- Date : 17/07/2023
- Read: 3 mins
A look at the Netweb Technologies IPO including IPO details, financials, and top risks faced by the company
The Netweb Technologies India Limited IPO opened for application on 17 July 2023. For the benefit of the investors looking for information on the company and its IPO, here are 10 things you must know about the Netweb Technologies IPO.
- Netweb Technologies IPO has opened for public subscription
- The financials of the company have been promising in the last few years
- Experts have highlighted a few risks that investors must know about
- The draft red herring prospectus of the company is available on the SEBI website
- About the company: Netweb is a Delhi-based high-end computing solutions company established in 1999. Its products and services include high-performance computing and super-computing, AI, enterprise workstations, private cloud infrastructure, data centre servers, etc.
Also Read: Netweb Technologies IPO Shares Priced Between INR 475 to 500.
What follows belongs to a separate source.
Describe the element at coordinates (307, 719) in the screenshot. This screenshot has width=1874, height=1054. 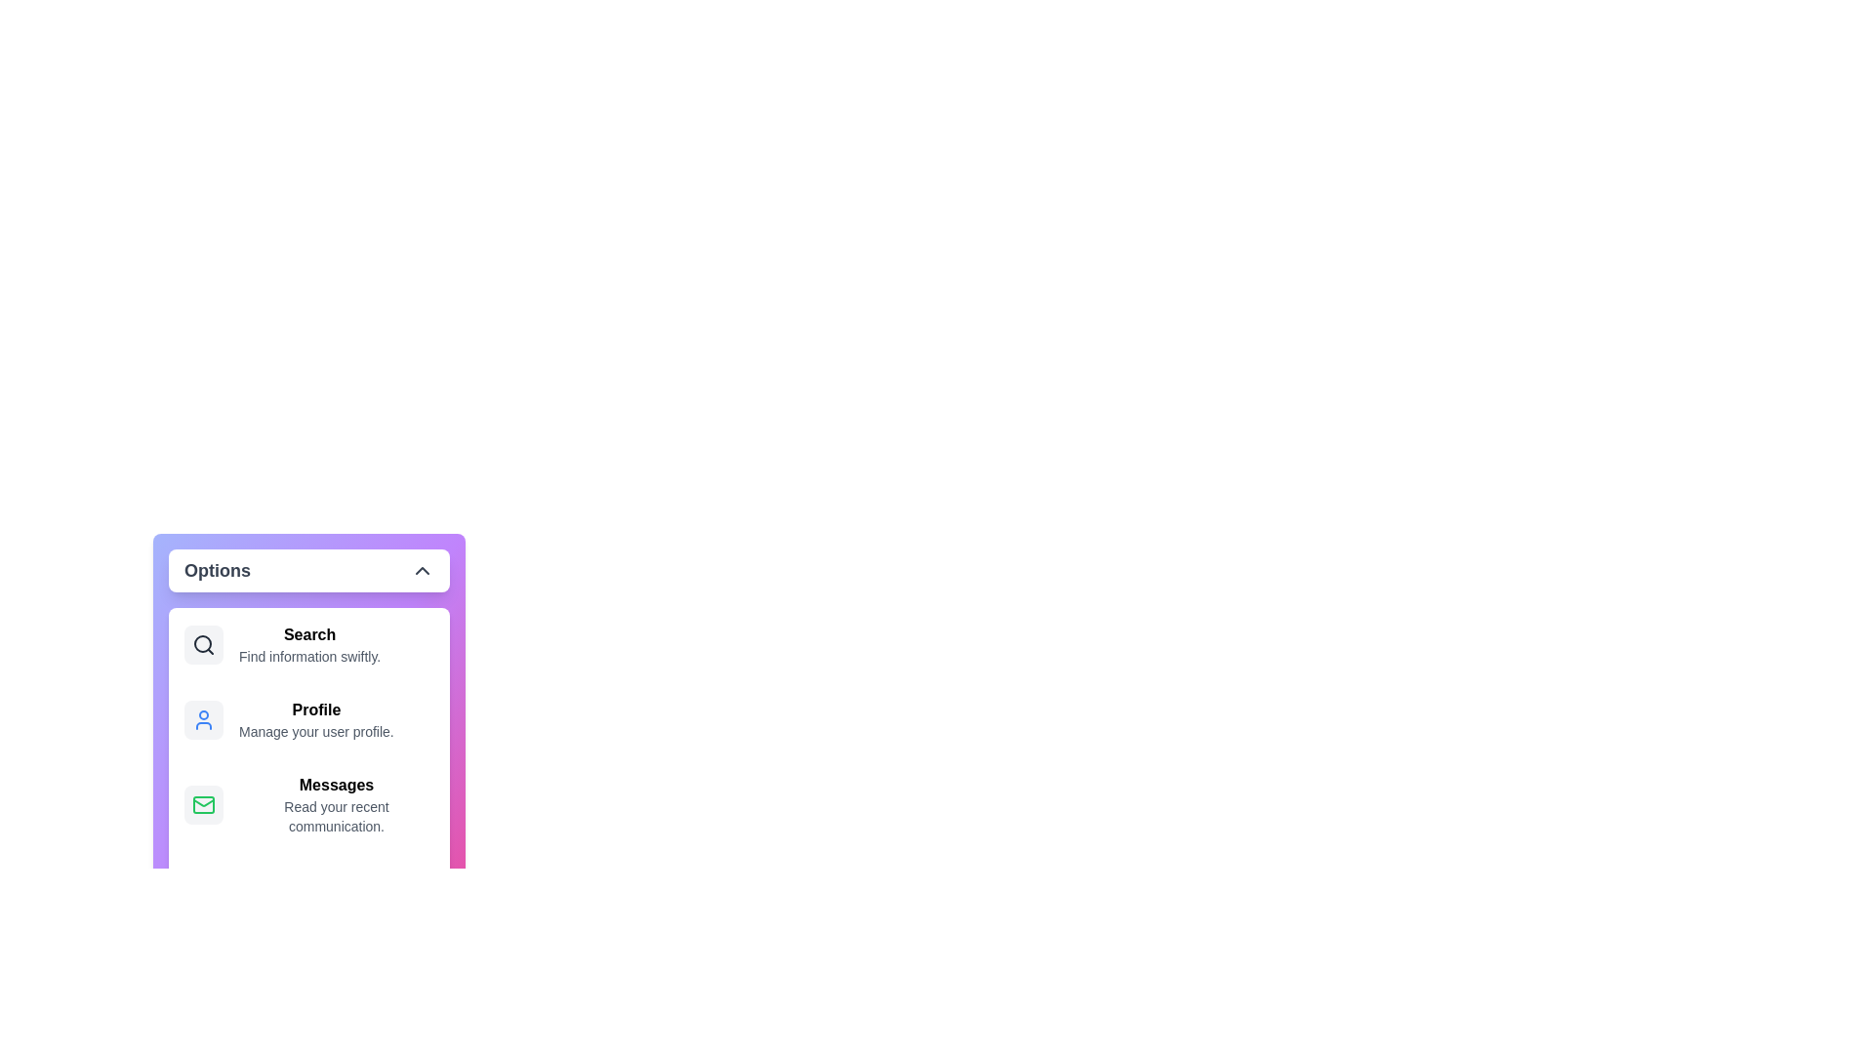
I see `the menu item Profile to select it` at that location.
- Important IPO dates: The IPO opens on 17 July 2023 and closes on 19 July 2023. Allotment will be on 24 July, initiation of refunds on 25 July, share credit in demat on 26 July, and listing on 27 July 2023.
- Share details: Shares of face value Rs 2 is offered at a price band of Rs 475 to Rs 500. The lot size is 30 shares.
- Issue size: The issue size is 1.262 crore shares out of which 85 lakh is offer for sale and the rest is fresh issue.
- Promoter holding: The promoter of the company are the Lodhas, namely Sanjay, Navin, Vivek and Niraj. They have a holding of 97.8% which will become 75.45% post-IPO.
- IPO reservations: 50% of the IPO is reserved for qualified institutional buyers, 15% for non-institutional investors, and 35% for retail individual investors.
- The objective of the IPO: The proceeds will be utilised in the following manner:
-Rs 32.7 crore – capital expenditure requirement
-Rs 128 crore – Long-term working capital requirement
-Rs 22.5 crore – Borrowing pre/repayment in part or full
-Remaining – General corporate purposes
- Financials: CAGR of profit during FY 21 and 23 has been 138.2% to reach Rs 46.9 crores. Revenue AGR during the period has been 76.53% to reach Rs 445 crores. In FY23, the company’s EBITDA of Rs 70 crore was an increase of 102.4% over the previous year. Margin expansion during the period increased by 173 basis points.
- Risks: Risks of the company highlighted by experts include-
-Forex exposure is not hedged
-Low capacity utilisation in the last three financial years
-High reliance on top customers and top products
-High working capital requirement
- The book-running lead manager for the IPO are Equirus Capital and IIFL Securities, and the IPO’s registrar is Link Intime India.
Interested investors have a couple of days to analyse the company and read its prospectus submitted with SEBI. This, along with the above information, will help them to make an informed decision on this IPO.